» Requirements: Please express every line of the listing below as a Markdown table with the columns Row and Line, leaving out any blank lines.
··· Records supplied ···
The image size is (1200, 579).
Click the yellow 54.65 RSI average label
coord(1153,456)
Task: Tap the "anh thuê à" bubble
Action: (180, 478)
···
» Solution below:
| Row | Line |
|---|---|
| 1 | The image size is (1200, 579). |
| 2 | Click the yellow 54.65 RSI average label |
| 3 | coord(1153,456) |
| 4 | Task: Tap the "anh thuê à" bubble |
| 5 | Action: (180, 478) |